> _What is required_
Retype exactly the lines from the one containing "Open first commenter's" through the last line of the records below, including both, and leave out any pictures.

> _Provided records_
BEGIN
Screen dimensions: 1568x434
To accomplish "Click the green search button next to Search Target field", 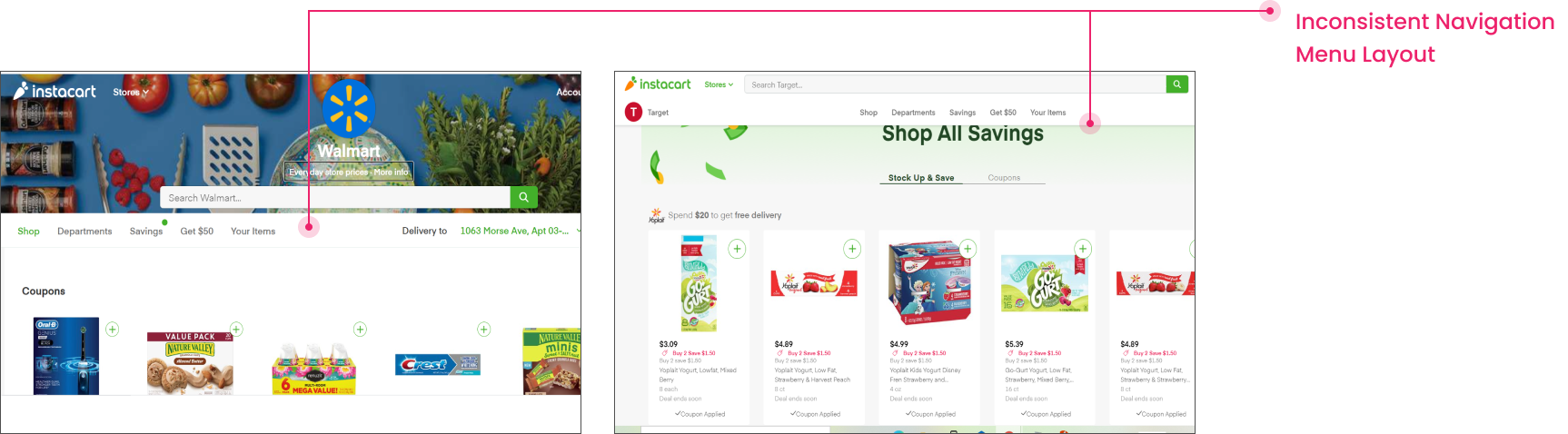I will point(1176,84).
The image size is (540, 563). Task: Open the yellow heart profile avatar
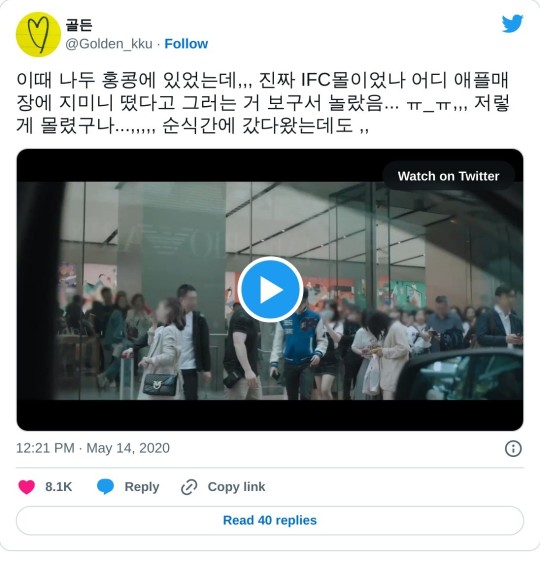pos(38,34)
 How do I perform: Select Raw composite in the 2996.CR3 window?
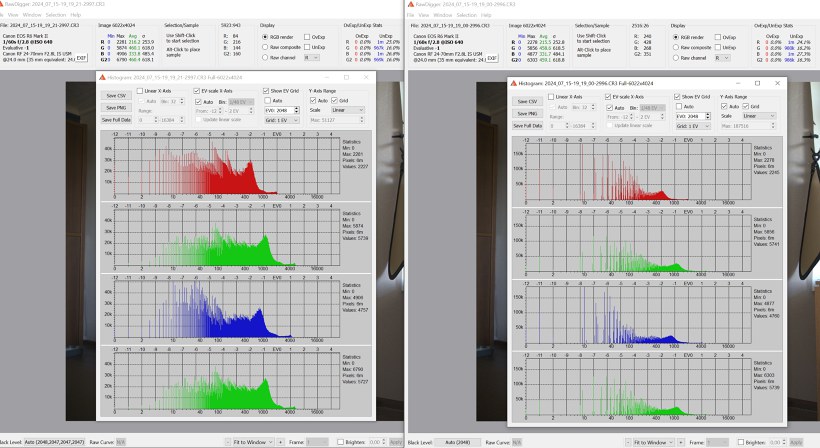point(676,47)
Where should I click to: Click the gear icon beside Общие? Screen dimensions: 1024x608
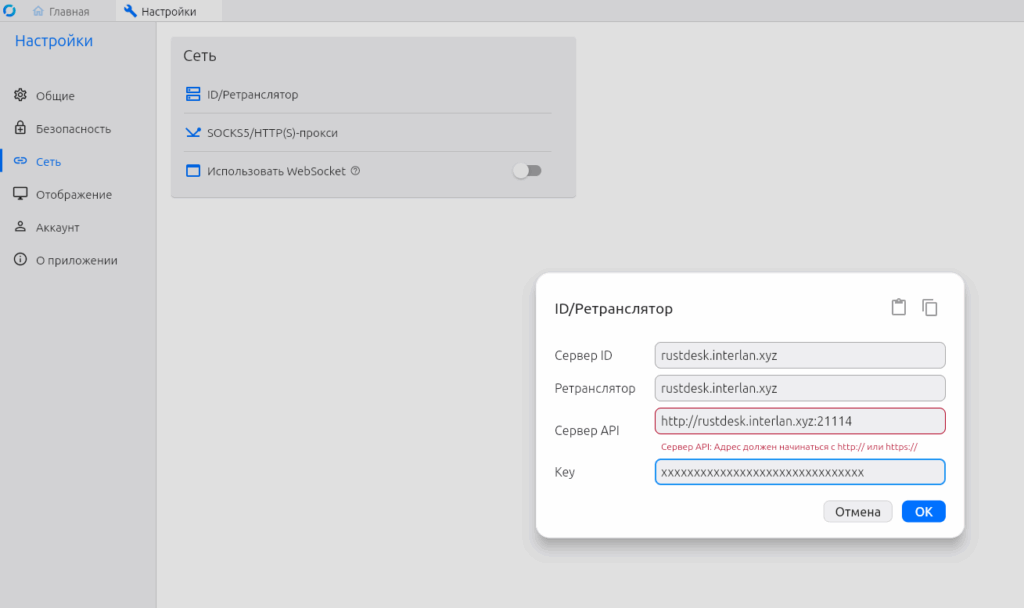(20, 96)
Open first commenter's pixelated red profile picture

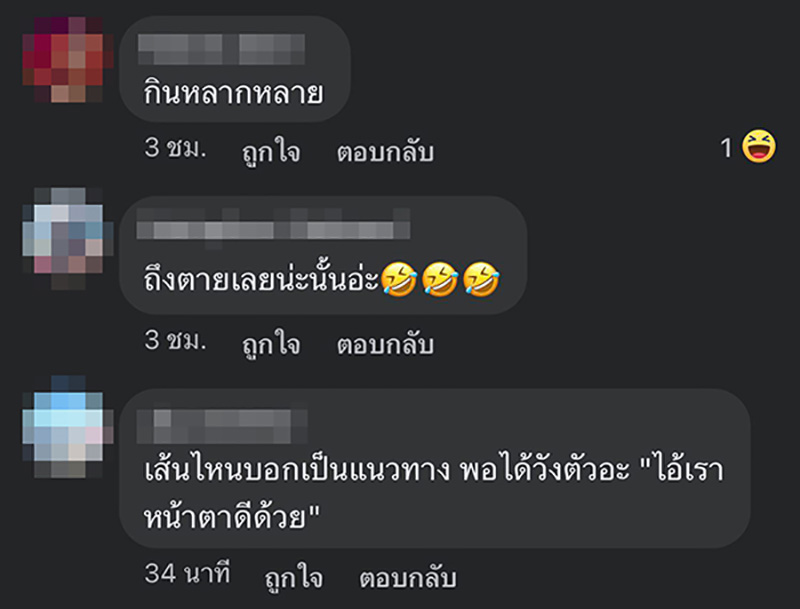(68, 60)
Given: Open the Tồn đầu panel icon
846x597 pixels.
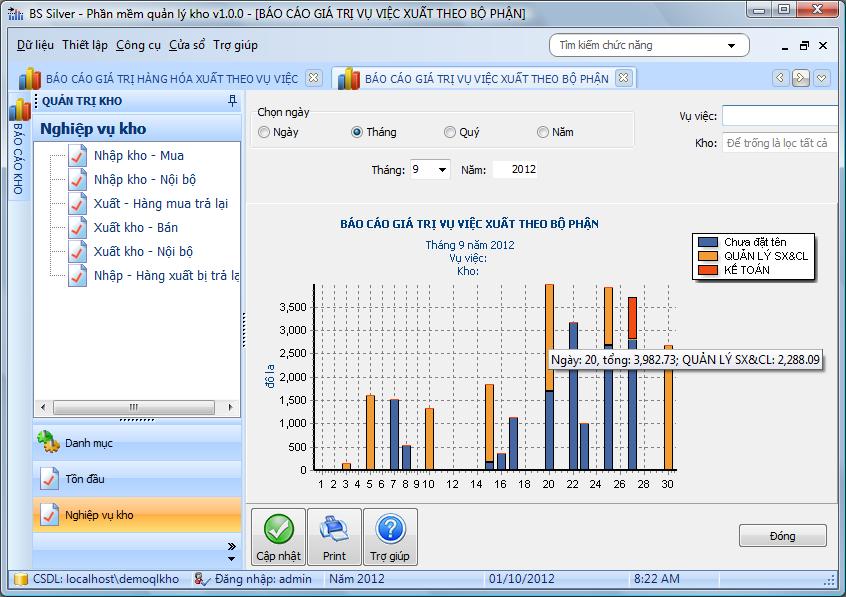Looking at the screenshot, I should pyautogui.click(x=49, y=478).
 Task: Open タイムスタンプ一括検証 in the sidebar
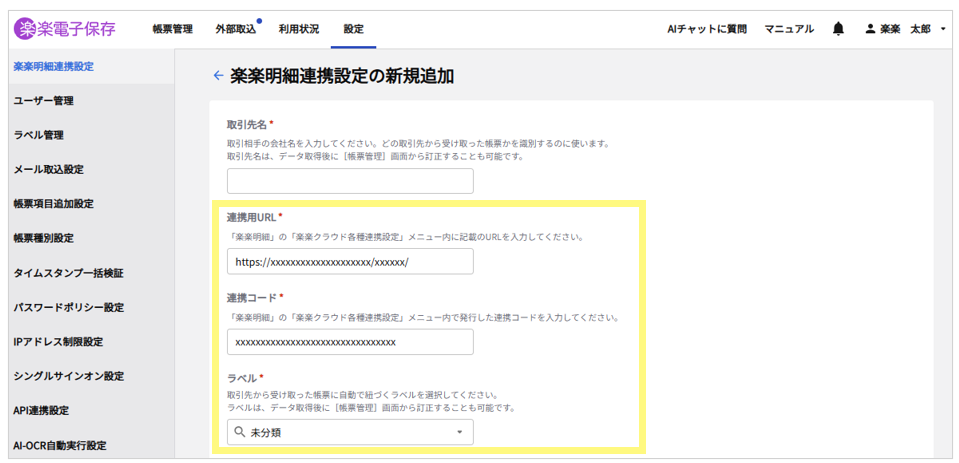pyautogui.click(x=68, y=272)
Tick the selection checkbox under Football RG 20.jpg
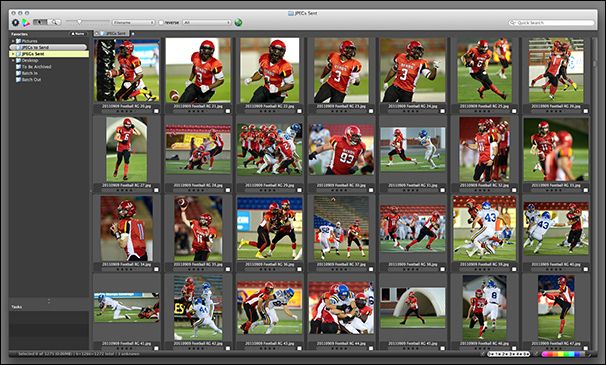This screenshot has width=606, height=365. point(156,111)
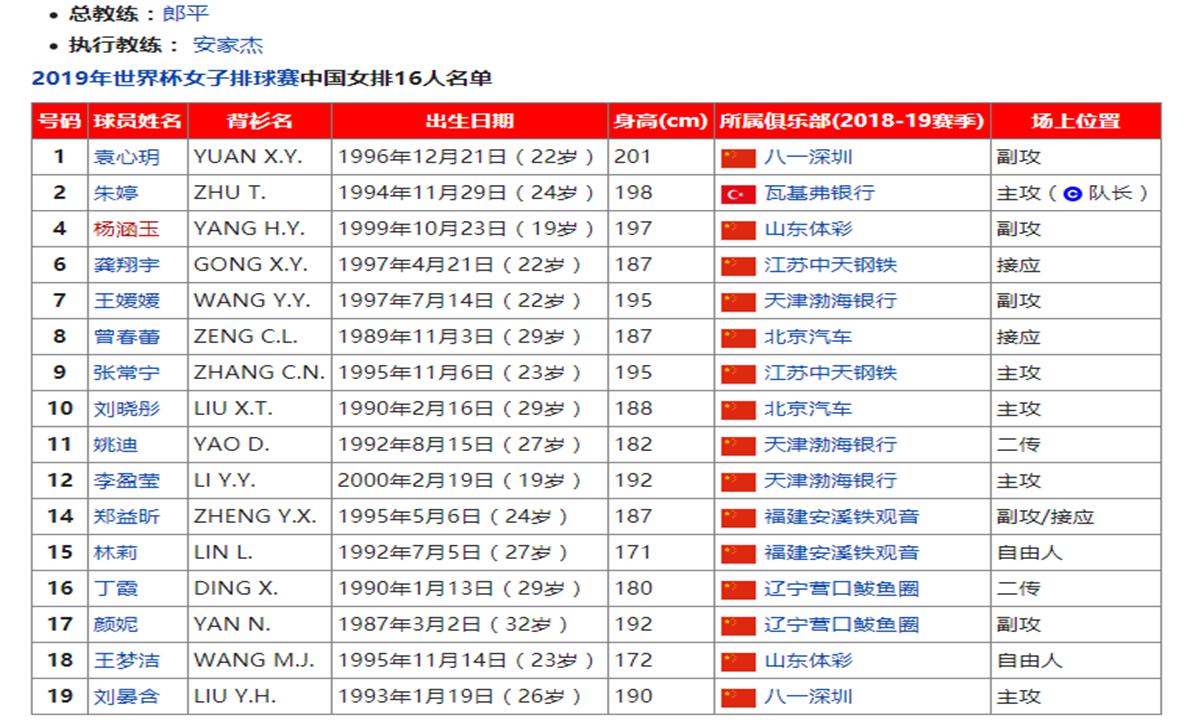
Task: Click the 球员姓名 column header
Action: (137, 121)
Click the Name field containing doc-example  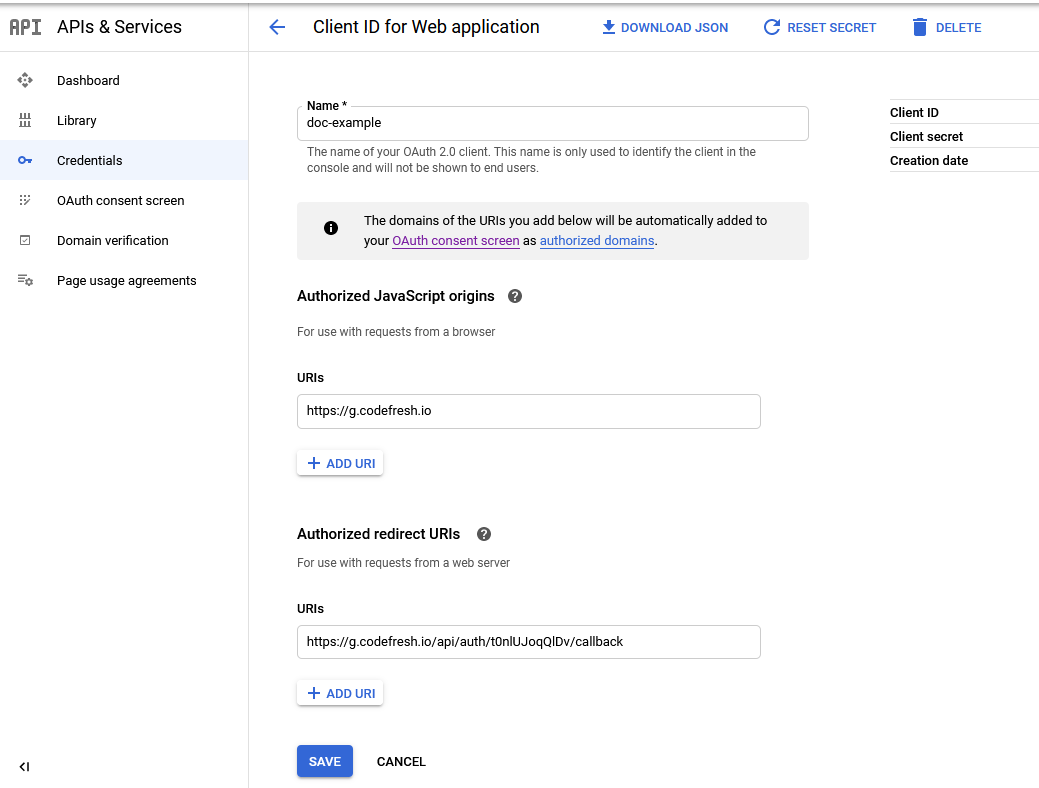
END
> _Final answer_
Open first commenter's pixelated red profile picture

(68, 60)
Given: Open the Tồn đầu panel icon
846x597 pixels.
Looking at the screenshot, I should pyautogui.click(x=49, y=478).
 Task: Open タイムスタンプ一括検証 in the sidebar
pyautogui.click(x=68, y=272)
Tick the selection checkbox under Football RG 20.jpg
This screenshot has width=606, height=365. point(156,111)
Task: Click the 球员姓名 column header
Action: (137, 121)
Click the Name field containing doc-example  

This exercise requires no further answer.